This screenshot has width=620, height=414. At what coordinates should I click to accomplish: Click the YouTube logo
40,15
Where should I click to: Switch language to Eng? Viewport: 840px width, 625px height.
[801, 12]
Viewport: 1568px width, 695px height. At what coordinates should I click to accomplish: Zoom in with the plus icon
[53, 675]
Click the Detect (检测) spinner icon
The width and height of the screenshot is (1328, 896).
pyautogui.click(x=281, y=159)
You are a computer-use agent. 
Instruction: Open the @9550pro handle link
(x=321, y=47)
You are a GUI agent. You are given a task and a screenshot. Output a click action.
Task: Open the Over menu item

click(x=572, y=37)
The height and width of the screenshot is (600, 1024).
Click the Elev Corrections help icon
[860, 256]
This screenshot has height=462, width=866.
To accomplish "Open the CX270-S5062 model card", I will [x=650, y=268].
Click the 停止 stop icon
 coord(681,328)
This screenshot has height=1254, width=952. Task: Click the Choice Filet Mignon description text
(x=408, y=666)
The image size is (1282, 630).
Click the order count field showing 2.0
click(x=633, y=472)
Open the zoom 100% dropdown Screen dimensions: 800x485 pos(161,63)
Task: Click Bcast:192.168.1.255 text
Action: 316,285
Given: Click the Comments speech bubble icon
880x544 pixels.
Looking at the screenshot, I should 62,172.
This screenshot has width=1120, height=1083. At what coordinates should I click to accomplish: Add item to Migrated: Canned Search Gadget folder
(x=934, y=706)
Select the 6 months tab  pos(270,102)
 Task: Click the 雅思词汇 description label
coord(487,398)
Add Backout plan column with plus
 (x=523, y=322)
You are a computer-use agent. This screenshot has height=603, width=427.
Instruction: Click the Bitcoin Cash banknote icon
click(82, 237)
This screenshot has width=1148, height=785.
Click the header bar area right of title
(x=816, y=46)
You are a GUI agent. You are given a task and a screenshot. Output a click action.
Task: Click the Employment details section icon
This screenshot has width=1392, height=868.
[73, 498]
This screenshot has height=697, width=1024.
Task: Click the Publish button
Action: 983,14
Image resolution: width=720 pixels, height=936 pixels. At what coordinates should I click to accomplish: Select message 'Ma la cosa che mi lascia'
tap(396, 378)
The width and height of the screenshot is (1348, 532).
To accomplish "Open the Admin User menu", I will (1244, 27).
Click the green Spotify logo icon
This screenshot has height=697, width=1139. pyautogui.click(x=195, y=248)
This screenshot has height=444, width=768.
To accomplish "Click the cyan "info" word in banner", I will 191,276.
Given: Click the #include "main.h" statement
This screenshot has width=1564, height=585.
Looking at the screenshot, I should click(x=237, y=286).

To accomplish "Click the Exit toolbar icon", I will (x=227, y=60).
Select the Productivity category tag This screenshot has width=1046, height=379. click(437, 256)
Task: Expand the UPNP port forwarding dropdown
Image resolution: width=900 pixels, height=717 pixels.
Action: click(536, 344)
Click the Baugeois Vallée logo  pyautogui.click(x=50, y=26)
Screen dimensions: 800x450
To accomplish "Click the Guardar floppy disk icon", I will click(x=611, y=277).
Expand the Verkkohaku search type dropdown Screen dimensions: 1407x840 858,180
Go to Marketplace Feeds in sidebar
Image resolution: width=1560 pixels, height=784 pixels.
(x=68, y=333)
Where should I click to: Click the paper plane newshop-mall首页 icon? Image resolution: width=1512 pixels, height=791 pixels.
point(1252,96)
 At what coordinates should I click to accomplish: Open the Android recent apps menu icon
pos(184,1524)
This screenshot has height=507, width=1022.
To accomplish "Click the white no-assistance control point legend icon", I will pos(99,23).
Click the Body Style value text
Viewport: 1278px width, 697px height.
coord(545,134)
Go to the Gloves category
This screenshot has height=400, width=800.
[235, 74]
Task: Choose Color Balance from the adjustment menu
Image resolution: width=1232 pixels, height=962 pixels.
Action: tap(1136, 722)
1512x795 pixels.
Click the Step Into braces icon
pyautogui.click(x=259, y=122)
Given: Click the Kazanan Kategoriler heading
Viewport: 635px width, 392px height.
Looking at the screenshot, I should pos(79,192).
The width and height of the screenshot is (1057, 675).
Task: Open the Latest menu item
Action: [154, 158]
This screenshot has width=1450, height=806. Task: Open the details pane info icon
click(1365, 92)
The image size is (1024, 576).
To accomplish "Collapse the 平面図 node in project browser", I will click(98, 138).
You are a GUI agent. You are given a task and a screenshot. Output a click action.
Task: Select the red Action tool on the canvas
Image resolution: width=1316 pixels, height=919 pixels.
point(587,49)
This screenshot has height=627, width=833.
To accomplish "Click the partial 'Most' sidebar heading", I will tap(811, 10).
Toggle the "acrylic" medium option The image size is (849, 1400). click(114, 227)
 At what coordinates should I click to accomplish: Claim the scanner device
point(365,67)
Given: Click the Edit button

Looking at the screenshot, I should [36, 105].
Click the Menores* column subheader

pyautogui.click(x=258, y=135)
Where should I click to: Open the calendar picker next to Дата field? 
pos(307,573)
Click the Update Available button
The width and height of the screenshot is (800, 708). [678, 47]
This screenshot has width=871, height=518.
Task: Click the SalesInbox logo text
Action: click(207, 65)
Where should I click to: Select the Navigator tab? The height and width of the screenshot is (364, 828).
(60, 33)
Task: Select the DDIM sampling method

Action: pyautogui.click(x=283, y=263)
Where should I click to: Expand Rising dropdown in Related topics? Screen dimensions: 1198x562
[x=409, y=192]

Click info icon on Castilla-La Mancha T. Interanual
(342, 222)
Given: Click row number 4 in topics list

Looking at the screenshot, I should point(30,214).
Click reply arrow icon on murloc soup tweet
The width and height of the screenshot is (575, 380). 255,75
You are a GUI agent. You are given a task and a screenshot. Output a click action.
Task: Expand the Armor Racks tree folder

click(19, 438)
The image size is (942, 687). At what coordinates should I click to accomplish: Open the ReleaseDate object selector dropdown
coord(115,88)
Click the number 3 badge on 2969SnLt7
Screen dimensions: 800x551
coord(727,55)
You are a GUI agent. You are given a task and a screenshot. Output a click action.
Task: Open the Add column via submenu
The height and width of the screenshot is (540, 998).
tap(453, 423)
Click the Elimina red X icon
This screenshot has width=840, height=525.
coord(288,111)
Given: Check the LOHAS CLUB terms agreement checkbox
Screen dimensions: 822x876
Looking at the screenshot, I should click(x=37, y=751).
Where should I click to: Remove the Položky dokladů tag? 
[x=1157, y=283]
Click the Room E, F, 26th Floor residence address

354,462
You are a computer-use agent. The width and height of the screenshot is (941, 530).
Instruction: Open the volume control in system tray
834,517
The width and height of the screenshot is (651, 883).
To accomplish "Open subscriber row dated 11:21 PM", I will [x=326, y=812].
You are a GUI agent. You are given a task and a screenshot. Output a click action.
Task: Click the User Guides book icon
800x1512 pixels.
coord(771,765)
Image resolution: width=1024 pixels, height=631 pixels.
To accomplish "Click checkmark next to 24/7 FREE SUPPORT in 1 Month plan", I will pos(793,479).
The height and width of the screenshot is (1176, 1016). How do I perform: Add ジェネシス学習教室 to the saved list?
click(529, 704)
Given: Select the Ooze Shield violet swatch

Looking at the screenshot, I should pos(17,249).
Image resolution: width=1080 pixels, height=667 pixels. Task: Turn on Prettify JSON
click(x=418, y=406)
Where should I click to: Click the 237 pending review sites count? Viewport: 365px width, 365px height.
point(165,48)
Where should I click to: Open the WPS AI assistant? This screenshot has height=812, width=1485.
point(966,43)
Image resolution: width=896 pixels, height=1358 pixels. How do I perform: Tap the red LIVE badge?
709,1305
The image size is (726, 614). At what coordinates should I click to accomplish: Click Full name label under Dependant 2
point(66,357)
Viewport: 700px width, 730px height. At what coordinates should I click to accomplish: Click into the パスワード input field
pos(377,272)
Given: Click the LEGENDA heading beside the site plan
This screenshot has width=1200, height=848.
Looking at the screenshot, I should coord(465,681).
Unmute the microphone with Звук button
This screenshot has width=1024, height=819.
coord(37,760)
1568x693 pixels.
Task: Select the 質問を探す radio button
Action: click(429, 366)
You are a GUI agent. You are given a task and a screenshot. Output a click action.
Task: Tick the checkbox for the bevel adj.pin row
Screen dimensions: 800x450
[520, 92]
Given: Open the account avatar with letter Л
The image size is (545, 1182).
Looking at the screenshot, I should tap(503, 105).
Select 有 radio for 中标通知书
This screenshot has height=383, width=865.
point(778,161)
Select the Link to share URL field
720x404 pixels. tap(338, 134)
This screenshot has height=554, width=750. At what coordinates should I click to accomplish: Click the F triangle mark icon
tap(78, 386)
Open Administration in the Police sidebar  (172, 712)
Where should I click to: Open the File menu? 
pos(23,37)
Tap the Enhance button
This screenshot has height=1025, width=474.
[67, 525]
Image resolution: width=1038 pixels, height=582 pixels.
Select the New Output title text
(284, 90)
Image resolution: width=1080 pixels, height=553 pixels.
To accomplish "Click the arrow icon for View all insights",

========================================================================

→ Work instructions: Using the entries above, quote each line verbatim from the first through the line that contains "The height and width of the screenshot is (600, 1024).".

→ Response for this exercise:
This screenshot has width=620, height=414. At what coordinates should I click to accomplish: Click the YouTube logo
40,15
Where should I click to: Switch language to Eng? Viewport: 840px width, 625px height.
[801, 12]
Viewport: 1568px width, 695px height. At what coordinates should I click to accomplish: Zoom in with the plus icon
[53, 675]
Click the Detect (检测) spinner icon
The width and height of the screenshot is (1328, 896).
pyautogui.click(x=281, y=159)
You are a computer-use agent. 
Instruction: Open the @9550pro handle link
(x=321, y=47)
You are a GUI agent. You are given a task and a screenshot. Output a click action.
Task: Open the Over menu item

click(x=572, y=37)
The height and width of the screenshot is (600, 1024).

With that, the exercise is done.